19 December 2023:

On 6 December, the European Commission proposed to the Council a one-off extension of the current, less strict rules of origin for electric accumulators and vehicles under the EU-UK Trade and Cooperation Agreement (TCA), until 31 December 2026. The extension will apply only to this sector and not to the TCA’s wider rules of origin.

Importantly, the Commission plans to set aside additional funding of up to €3 billion to boost the EU’s battery manufacturing industry which has seen slower development than expected. The Council’s decision, once adopted, will determine the EU’s position in the Partnership Council, the TCA’s highest decision-making body.

Key points of the proposal:

  • The Commission will set up a dedicated instrument for the battery value chain under the Innovation Fund. The instrument, which will be further determined and launched in 2024, will provide funding of up to €3 billion, for three years, to the European manufacturers of the most sustainable batteries. The funding will be awarded possibly as a fixed premium to manufactured battery capacity.

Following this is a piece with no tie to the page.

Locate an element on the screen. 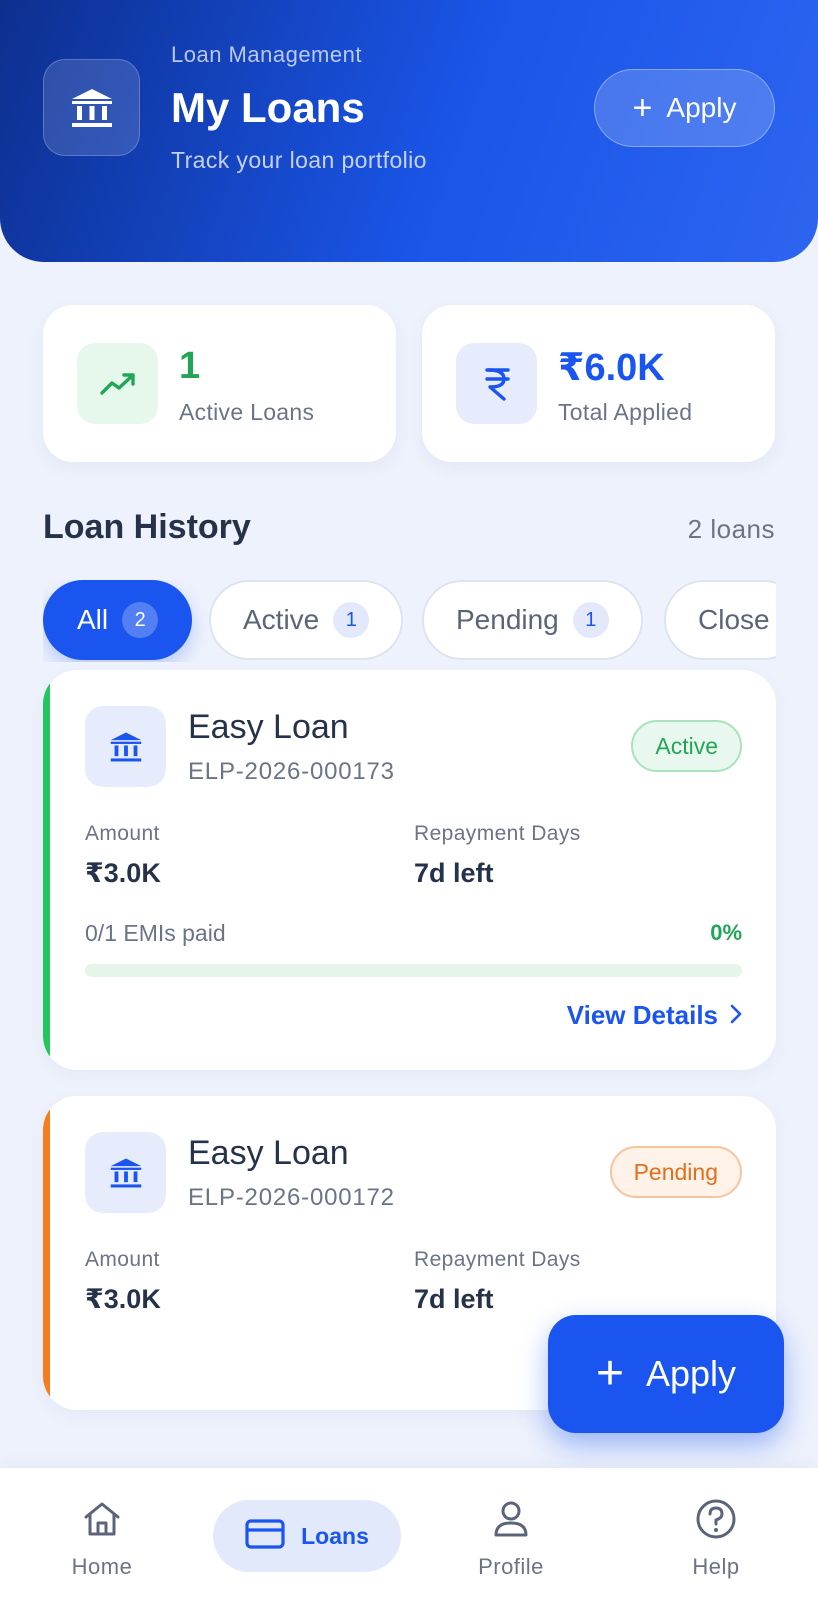 This screenshot has width=818, height=1600. loan-id: ELP-2026-000172 is located at coordinates (292, 1198).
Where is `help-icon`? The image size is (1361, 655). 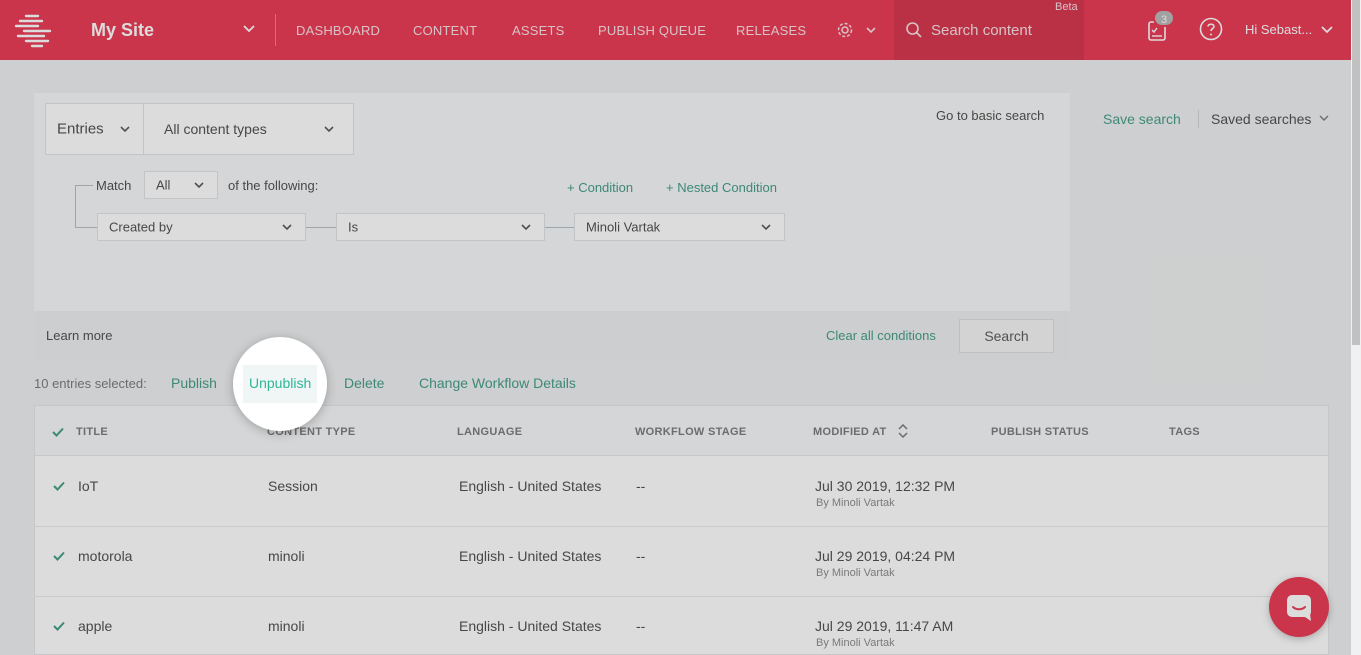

  • The instrument should support CAPEX and OPEX, in conformity with the Treaties, and be cumulative to other forms of support received by eligible entities.

  • The instrument will be extended, allowing Member States to use resources from their national budgets to support projects related to sustainable battery manufacturing within their territories. At the same time, Member States will rely on an EU-wide auction mechanism to identify the most competitive projects, thereby avoiding fragmentation of the EU battery market.

  • The Commission will engage in semi-annual dialogues with the battery and automotive industries to assess progress towards the target of at least 70% of the demand for batteries through domestic sourcing.

The rules of origin for electric vehicles and batteries aim to incentivise investments in the battery manufacturing capacity of the EU (and the UK). By extending the current and less strict rules, the Commission intends to create a bridging mechanism that will allow the battery industry to further scale up and compete internationally. Additionally, funding the European battery manufacturers is expected to create significant spillover effects for the entire European battery value chain.

It’s crucial to emphasize the necessity for expanded support across diverse battery technologies. Any additional funding and a comprehensive strategy for the battery value chain should also encompass batteries used in energy storage.

FBE will continue to monitor subsequent policy developments.